* [Text excerpt]:
********
In the heat of his reelection campaign, Mayor Mike Bloomberg garnered front-page headlines by pledging to take a more active role in the stumbling process of rebuilding ground zero.

Maybe it’s time to buy Larry Silverstein out of his lease, Bloomberg mused to the editorial board of the New York Daily News. Ten million square feet of high-end office space may ultimately provide the highest rent for World Trade Center developer Silverstein, but it will require government subsidies and a potentially long wait because there’s neither enough insurance money nor a strong enough commercial office market to build it all now. Instead, why not get going faster and with fewer subsidies and a different mix of office, residential, retail and public space. “I think it’s time to see what the marketplace really wants and perhaps we can better accommodate that,” Bloomberg innocently remarked.

For long stretches of his first term, Mayor Bloomberg was notably absent from the public discussion regarding the future of ground zero. His return to the field is welcome. Though the mayor doesn’t control much at ground zero, maybe he could provide some real leadership in the current vacuum of a lame-duck governor, a Lower Manhattan Development Corporation in disarray and a Port Authority that seems increasingly nervous about a slow and unrealistic office-building program.

For years now, the public and civic groups have said that what they want — and what they’ve been promised — is a vibrant, 24-7 community. What they don’t want is a massive office district that “looks like Albany,” as participants said at the July 2002 “Listening to the City” forum. A joint letter of the American Planning Association’s New York chapter, Civic Alliance, New York New Visions, and Labor Community Advocacy Network released this month reinforces the point: the mix of uses at ground zero needs to be rethought, and city government needs to play a more active role in guiding the process.

Funny, that’s where the real estate market points, too. There is tremendous demand for residential real estate, despite a recent topping off of prices. Why not take away the contractual obligations of the lease by buying Silverstein out? Remove all the subsidies for commercial space, and instead use the money for things that are truly in the public interest, such as affordable housing, schools, parks, museums or public transportation that connects Lower Manhattan river to river.

Or, who knows, maybe the office market will pick up — vacancy rates are currently tightening — in which case office buildings can be built without subsidies. Then, we can save the public dollars for the public goods Downtown wants and needs.

Unfortunately, the process so far has been characterized by a series of missteps that are later made up for through expenditures of public money. The bruhaha about Goldman Sachs’ recent decision to stay in Lower Manhattan and build an office adjacent to (but not in) the World Trade Center site is a case in point. The governor and the mayor fumbled decisions about the West St. tunnel, among other matters. When Goldman Sachs threatened to abandon its plans to build, the tunnel was scrapped and the public wound up committing about a quarter-billion dollars of subsidies to regain the good will of one of the world’s richest companies. The decision about the cultural institutions at ground zero was a similar debacle, with the governor supporting the Drawing Center at ground zero, then pushing it out when it came under attack by members of the families of victims of 9/11. Now, L.M.D.C. is proposing to give the center $10 million to find a different Downtown location. The Drawing Center probably deserves it, after what it’s been through. But this is a process that’s broken.
********
* [Given data]:
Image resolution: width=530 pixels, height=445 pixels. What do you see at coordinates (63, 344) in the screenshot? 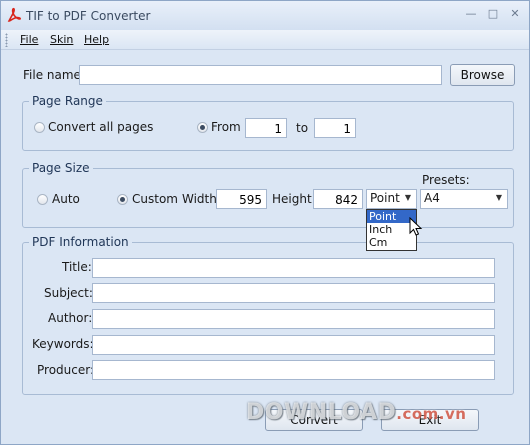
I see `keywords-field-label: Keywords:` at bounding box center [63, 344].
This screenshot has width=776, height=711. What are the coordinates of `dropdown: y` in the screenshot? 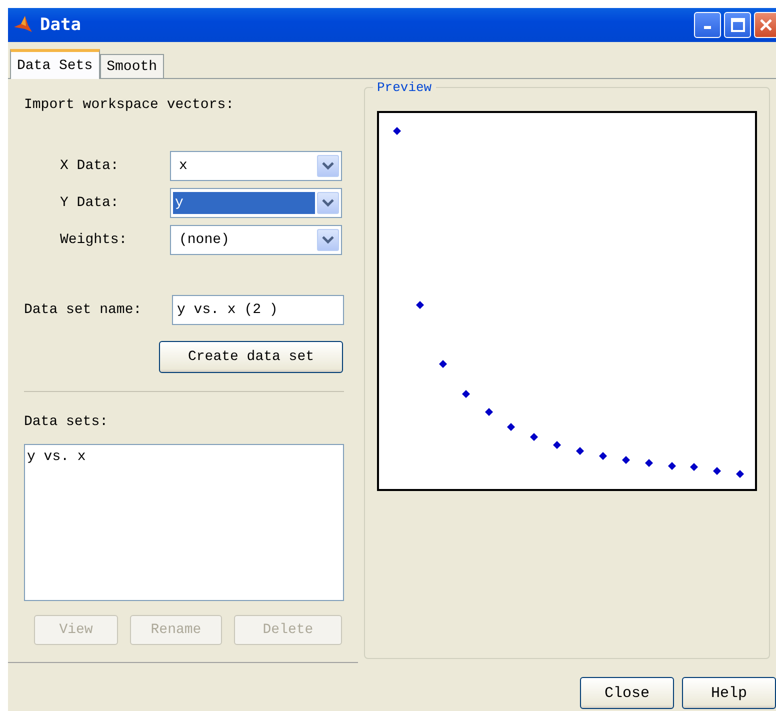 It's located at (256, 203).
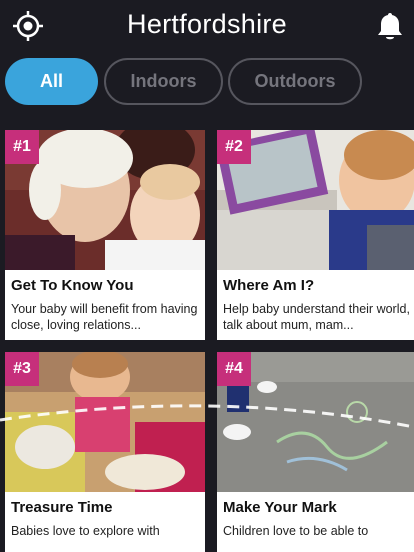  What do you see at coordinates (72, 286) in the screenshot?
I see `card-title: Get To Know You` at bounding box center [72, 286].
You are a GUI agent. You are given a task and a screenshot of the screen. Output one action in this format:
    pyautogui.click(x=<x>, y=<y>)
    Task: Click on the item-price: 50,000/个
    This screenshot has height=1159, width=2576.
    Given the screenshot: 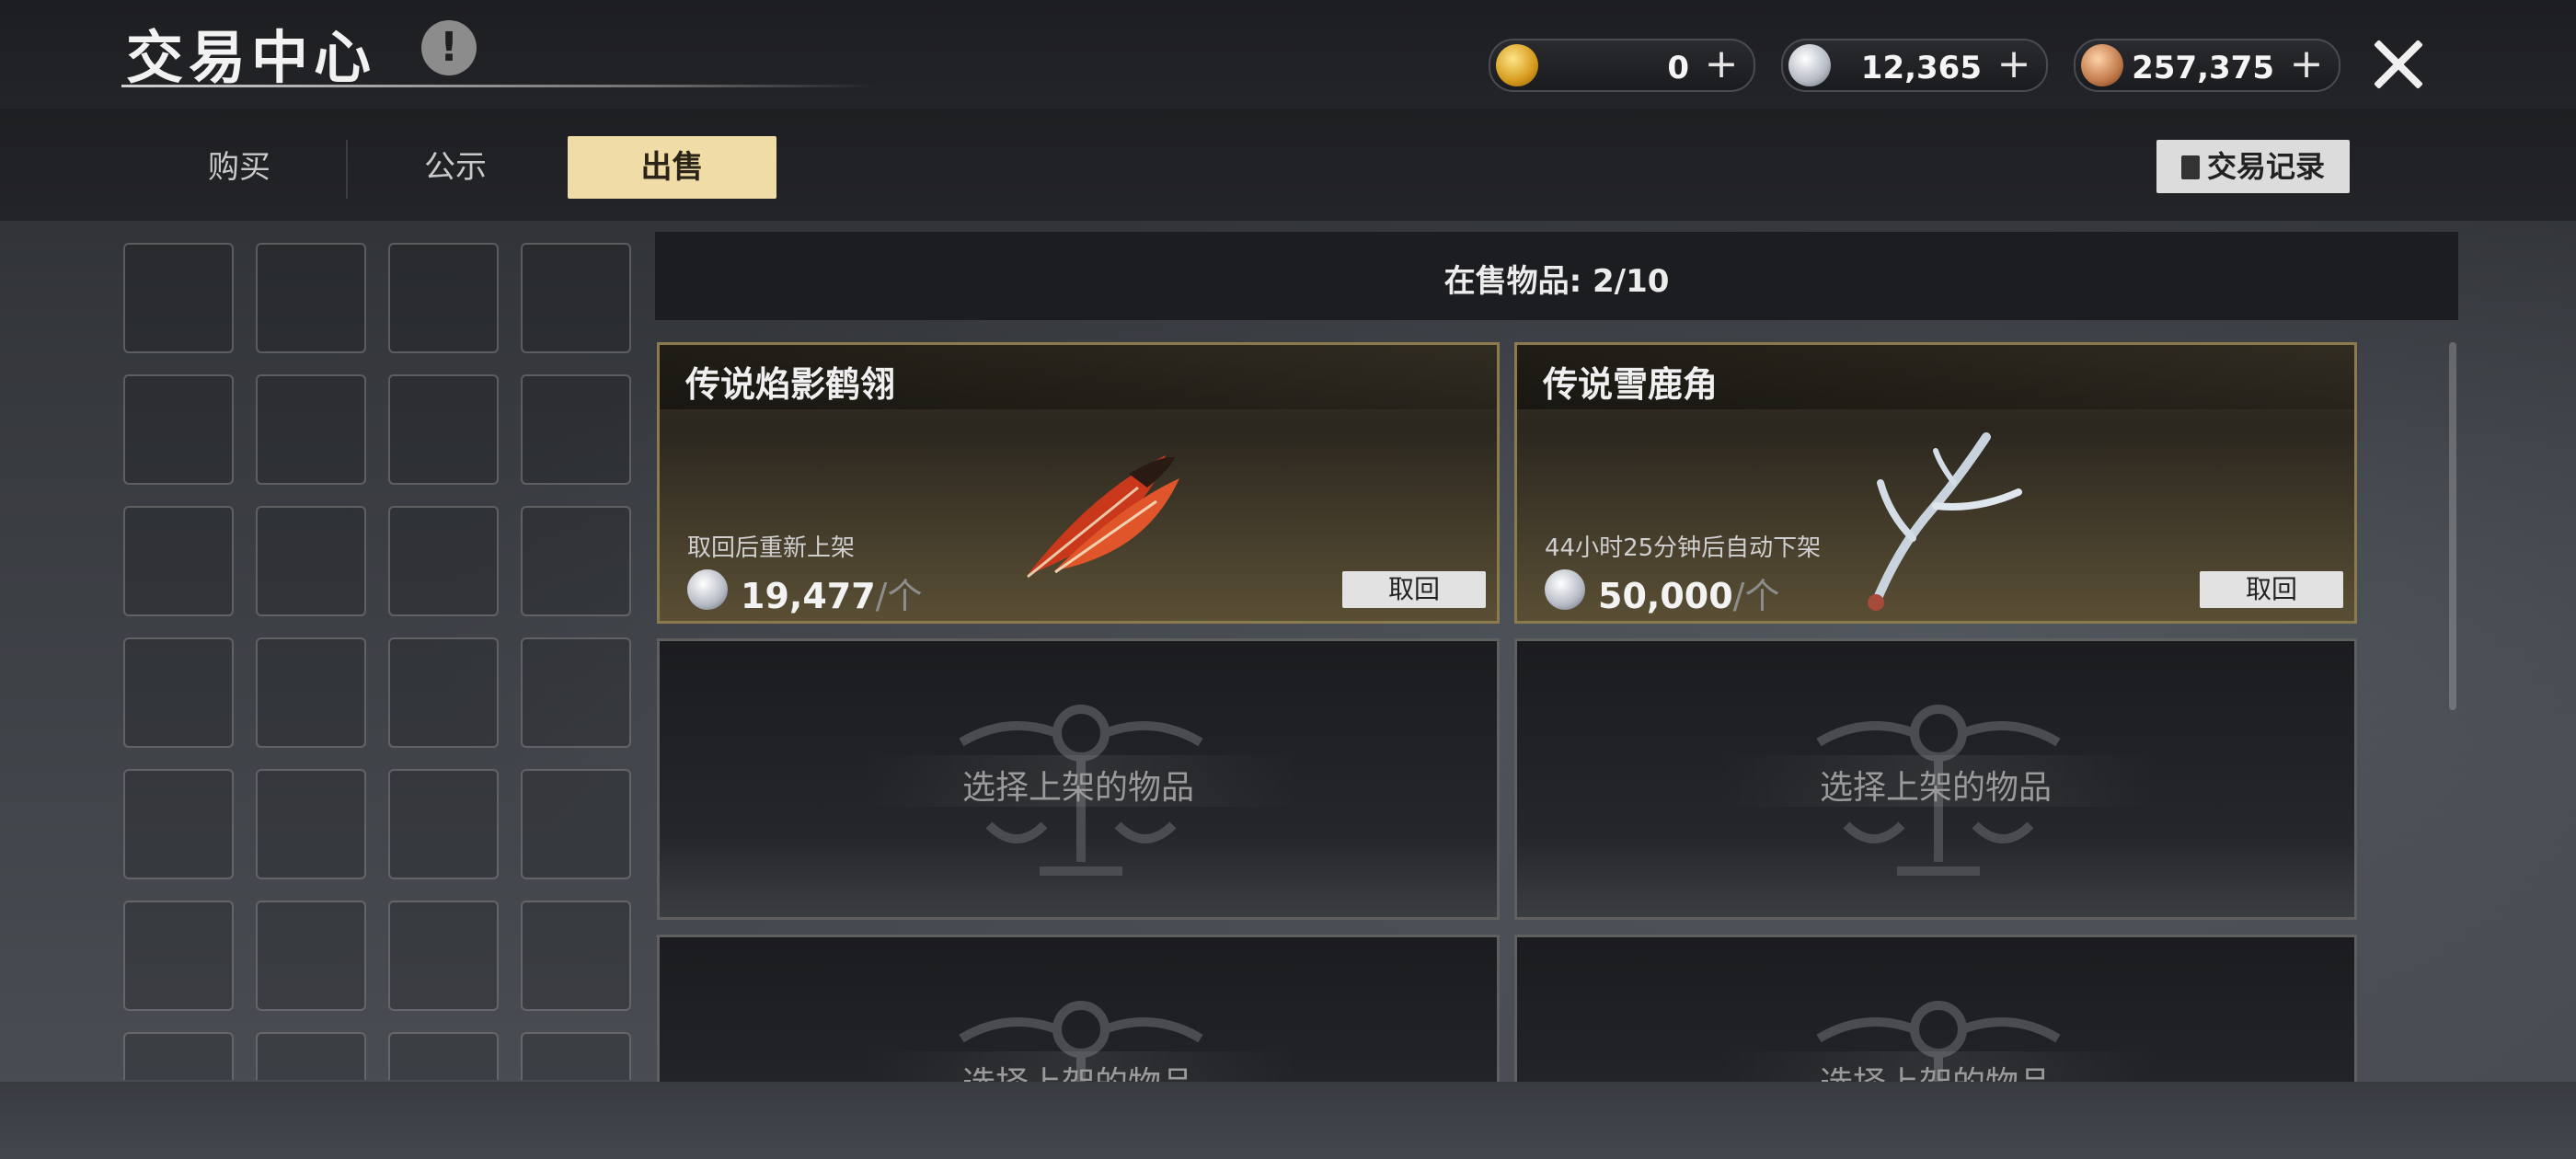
********
* [Action item]:
Reproduce verbatim the passage of the ground zero rebuilding text starting at "Funny, that’s where" and ending at "wants and needs.".

* [Response to the task]:
Funny, that’s where the real estate market points, too. There is tremendous demand for residential real estate, despite a recent topping off of prices. Why not take away the contractual obligations of the lease by buying Silverstein out? Remove all the subsidies for commercial space, and instead use the money for things that are truly in the public interest, such as affordable housing, schools, parks, museums or public transportation that connects Lower Manhattan river to river.

Or, who knows, maybe the office market will pick up — vacancy rates are currently tightening — in which case office buildings can be built without subsidies. Then, we can save the public dollars for the public goods Downtown wants and needs.